Our data provide the first evidence that Msh3 polymorphic variants associate with levels of CAG/CTG trinucleotide instability in HD mice. This discovery may lead to the identification of human polymorphic variants that could explain the extreme variability of CAG/CTG instability observed in HD and DM1 patients. Since somatic repeat expansions through an individual's life may contribute to disease severity and progression, factors that affect this could have clinical relevance [1], [7], [8], [9]. Unknown genetic factors modify the onset and severity of disease in HD families and HD mice [60], [107]–[109]. Un-explored variations in the levels of somatic CAG instability between HD families or individuals may be the source for these clinical variations. Polymorphic variants in DNA repair genes that lead to enhanced somatic CAG/CTG expansions could ultimately lead to increased disease progression and severity. Similarly, variants that lead to reduced somatic expansions could be less deleterious. Identification of such variants in individuals affected with any one of the 14 CAG/CTG diseases may have prognostic implications. Furthermore, attempts to modulate MMR to modulate CAG/CTG-repeat associated diseases [9] would be wise to consider any particular variants of MMR proteins that may differentially affect instability levels.
Materials and Methods
Mouse breeding
This study was performed in strict accordance with the recommendations in the Guide for the Care and Use of Laboratory Animals of the National Institutes of Health. The protocol was approved by the Institutional Animal Care and Use Committee of the Wadsworth Center (Public Health Service Animal Welfare Assurance Number A3183-01).

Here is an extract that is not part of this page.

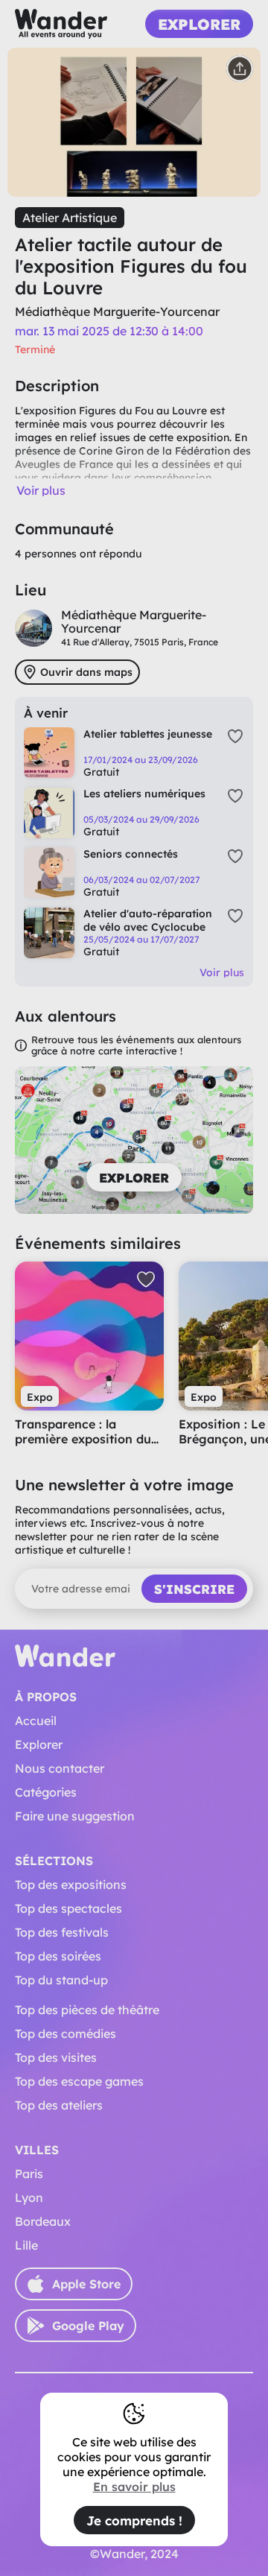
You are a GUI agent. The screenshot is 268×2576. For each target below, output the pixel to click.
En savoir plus (134, 2486)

Creation of R6/1 congenic lines of mice (CBy.Cg-R6/1 and B6.CBy-R6/1): male B6CBA-Tg(HDexon1)61Gpb mice originally purchased from Jackson Labs (Bar Harbor, ME), were bred to recipient strain CBy and B6 females to create F1 progeny. Male R6/1 transgenic F1 progeny were then backcrossed as appropriate to CBy or B6 females. Male R6/1 progeny from this cross (N2 generation) were selected for backcross to the appropriate recipient strain until 10 backcrosses had occurred (N10 generation). All R6/1 mice were genotyped from tail tip biopsy taken at weaning, using primers 1594 (CCGCTCAGGTTCTGCTTTTA) and 1596 (TGGAAGGACTTGAGGGACTC). PCR conditions were initial denaturation for 2 min at 95°C, followed by 30 cycles (94°C - 30 sec., 54°C - 45 sec., 72°C – 1 min), followed by 10 min at 72°C. Qiagen Taq polymerase (cat #201225) was used as recommended by manufacturer.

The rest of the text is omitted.